- _DATASET ENTRIES_

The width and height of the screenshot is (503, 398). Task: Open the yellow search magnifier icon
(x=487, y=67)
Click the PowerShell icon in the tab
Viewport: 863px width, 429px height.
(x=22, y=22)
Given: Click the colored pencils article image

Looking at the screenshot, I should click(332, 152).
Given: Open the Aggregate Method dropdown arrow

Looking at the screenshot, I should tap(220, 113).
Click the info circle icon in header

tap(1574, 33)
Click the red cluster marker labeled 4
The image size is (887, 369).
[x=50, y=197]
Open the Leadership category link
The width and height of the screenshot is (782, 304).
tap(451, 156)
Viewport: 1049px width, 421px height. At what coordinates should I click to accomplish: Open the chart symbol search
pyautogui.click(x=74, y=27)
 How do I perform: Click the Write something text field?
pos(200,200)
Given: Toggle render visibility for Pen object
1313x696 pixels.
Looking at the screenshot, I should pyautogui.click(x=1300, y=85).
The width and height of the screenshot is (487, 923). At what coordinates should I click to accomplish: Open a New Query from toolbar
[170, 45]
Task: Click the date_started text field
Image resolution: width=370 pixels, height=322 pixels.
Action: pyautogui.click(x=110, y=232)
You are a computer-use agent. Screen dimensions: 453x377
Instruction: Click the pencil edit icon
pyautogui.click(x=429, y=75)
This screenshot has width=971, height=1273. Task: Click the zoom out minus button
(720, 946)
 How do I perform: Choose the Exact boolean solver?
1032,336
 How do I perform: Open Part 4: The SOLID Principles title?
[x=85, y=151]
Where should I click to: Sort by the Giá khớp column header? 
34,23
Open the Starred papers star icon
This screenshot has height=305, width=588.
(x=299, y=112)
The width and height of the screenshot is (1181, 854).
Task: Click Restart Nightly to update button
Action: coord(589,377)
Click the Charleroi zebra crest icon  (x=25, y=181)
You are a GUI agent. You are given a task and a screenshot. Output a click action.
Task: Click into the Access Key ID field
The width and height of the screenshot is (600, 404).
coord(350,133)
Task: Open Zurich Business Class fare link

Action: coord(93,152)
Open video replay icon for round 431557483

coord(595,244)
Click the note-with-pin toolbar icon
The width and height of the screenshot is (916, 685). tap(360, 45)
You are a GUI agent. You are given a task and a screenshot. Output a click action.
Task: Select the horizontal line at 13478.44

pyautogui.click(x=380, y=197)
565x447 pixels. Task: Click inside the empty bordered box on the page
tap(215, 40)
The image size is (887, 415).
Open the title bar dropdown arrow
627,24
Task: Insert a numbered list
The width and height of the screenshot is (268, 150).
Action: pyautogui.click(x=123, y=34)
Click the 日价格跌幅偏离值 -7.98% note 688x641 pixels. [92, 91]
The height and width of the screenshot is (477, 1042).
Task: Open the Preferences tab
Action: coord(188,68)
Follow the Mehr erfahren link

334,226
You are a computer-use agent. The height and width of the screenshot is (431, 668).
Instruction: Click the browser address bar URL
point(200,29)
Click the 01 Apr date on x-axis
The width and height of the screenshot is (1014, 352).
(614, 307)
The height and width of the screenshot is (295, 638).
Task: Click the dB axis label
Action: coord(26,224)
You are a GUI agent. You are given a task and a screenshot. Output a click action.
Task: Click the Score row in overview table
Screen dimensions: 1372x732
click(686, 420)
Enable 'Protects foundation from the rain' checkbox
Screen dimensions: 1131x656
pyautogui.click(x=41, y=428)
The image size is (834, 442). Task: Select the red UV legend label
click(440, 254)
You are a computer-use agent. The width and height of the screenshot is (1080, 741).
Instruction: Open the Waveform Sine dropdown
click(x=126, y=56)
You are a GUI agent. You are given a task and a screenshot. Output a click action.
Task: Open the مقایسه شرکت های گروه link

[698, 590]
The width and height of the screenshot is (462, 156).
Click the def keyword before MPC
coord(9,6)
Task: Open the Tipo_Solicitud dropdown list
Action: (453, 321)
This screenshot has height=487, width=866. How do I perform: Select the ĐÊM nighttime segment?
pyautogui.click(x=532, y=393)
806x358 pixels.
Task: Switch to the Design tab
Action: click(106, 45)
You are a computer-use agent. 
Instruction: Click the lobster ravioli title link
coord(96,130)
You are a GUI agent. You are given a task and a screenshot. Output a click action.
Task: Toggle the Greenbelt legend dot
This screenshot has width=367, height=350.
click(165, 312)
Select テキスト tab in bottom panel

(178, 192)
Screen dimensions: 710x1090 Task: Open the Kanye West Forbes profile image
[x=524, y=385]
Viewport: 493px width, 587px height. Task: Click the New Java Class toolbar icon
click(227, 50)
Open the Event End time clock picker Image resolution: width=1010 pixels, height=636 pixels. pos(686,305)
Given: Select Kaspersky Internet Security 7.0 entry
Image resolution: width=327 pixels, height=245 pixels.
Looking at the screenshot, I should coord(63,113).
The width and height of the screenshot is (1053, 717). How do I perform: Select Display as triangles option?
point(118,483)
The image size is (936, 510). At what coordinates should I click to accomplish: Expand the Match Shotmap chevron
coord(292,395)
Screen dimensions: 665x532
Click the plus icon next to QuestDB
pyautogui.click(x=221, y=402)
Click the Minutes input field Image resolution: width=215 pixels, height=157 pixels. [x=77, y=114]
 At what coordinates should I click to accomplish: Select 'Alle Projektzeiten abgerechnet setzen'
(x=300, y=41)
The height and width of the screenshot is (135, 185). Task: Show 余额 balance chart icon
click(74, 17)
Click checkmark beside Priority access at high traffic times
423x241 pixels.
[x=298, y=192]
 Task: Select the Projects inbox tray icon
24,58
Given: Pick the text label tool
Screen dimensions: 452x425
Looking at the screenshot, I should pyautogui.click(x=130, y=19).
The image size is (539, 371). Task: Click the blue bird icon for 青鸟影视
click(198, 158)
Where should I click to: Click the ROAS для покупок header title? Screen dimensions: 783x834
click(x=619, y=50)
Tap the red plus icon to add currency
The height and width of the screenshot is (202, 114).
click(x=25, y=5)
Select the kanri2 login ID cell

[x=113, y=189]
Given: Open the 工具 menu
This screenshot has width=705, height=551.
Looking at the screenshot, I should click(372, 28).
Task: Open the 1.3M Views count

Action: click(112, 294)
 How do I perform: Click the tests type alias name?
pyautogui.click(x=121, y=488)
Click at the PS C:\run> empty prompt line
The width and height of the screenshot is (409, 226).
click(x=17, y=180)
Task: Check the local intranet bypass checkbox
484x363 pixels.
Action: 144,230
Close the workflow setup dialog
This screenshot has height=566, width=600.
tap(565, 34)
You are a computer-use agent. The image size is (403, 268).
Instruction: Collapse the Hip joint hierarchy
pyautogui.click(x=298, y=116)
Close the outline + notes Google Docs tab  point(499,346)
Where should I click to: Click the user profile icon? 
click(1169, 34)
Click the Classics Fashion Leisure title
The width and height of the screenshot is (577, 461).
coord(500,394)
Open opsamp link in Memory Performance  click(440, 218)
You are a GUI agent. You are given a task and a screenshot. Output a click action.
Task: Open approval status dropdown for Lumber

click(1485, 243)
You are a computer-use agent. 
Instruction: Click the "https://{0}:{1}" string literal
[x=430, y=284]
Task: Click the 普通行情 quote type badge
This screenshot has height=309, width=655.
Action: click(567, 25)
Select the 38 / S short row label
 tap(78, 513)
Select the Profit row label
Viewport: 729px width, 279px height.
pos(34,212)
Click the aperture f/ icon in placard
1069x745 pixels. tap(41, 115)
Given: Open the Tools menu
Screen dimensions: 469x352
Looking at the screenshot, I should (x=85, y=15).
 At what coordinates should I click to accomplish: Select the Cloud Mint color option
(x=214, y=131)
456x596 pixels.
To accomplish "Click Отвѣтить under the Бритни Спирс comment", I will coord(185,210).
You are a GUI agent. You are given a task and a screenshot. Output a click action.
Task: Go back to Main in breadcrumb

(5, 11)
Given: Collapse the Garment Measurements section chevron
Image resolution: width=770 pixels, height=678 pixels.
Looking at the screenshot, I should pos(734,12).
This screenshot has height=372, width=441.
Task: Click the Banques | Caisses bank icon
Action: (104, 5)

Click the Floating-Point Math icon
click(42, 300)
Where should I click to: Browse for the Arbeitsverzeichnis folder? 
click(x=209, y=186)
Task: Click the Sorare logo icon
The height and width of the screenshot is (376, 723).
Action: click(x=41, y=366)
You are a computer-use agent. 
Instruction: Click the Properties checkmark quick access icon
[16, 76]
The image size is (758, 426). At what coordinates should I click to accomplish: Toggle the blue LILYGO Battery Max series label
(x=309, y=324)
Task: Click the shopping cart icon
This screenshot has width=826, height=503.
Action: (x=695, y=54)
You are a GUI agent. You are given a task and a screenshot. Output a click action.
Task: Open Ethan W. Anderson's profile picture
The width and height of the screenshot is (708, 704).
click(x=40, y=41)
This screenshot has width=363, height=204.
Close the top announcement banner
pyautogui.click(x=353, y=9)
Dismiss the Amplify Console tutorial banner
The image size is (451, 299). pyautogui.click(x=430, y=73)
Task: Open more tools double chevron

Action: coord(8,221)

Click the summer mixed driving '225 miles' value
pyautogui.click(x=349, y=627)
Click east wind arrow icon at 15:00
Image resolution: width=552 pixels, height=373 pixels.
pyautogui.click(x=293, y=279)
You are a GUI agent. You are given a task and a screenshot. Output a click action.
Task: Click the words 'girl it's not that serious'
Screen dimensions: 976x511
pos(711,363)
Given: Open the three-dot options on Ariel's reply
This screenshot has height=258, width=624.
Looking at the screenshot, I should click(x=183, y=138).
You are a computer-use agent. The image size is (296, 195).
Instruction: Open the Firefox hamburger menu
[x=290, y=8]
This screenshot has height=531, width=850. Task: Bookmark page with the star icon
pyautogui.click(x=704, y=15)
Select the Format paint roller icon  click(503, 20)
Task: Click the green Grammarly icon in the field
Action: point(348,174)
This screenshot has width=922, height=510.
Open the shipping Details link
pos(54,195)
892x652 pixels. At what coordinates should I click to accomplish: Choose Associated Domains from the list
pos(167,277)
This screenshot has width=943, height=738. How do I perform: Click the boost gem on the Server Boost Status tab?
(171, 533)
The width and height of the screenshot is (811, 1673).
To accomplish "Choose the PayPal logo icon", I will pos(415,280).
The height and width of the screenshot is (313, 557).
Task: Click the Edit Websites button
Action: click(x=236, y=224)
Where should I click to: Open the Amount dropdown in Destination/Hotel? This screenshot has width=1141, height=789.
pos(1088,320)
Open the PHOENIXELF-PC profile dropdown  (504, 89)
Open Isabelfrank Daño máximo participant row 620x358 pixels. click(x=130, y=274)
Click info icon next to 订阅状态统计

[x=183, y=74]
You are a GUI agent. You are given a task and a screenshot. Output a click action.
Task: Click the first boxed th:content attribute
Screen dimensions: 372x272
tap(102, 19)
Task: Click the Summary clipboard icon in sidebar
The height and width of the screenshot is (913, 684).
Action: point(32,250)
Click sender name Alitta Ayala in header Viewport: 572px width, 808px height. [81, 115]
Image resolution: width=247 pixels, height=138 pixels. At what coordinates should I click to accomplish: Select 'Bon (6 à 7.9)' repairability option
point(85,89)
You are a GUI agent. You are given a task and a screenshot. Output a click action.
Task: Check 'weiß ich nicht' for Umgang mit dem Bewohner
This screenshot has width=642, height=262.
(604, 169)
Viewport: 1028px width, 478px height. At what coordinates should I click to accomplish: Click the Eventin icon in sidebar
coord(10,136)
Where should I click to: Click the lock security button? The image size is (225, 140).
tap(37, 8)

- _ABOUT THIS EXERCISE_
Would you please copy each line of the listing that contains the word "computer"?

- _TASK RESULT_
You are a computer-use agent. Screen dimensions: 453x377
You are a computer-use agent. The height and width of the screenshot is (431, 668).
You are a computer-use agent. The width and height of the screenshot is (1080, 741).
You are a computer-use agent. 
You are a computer-use agent. The image size is (403, 268).
You are a computer-use agent. 
You are a computer-use agent. 
You are a computer-use agent. The image size is (296, 195).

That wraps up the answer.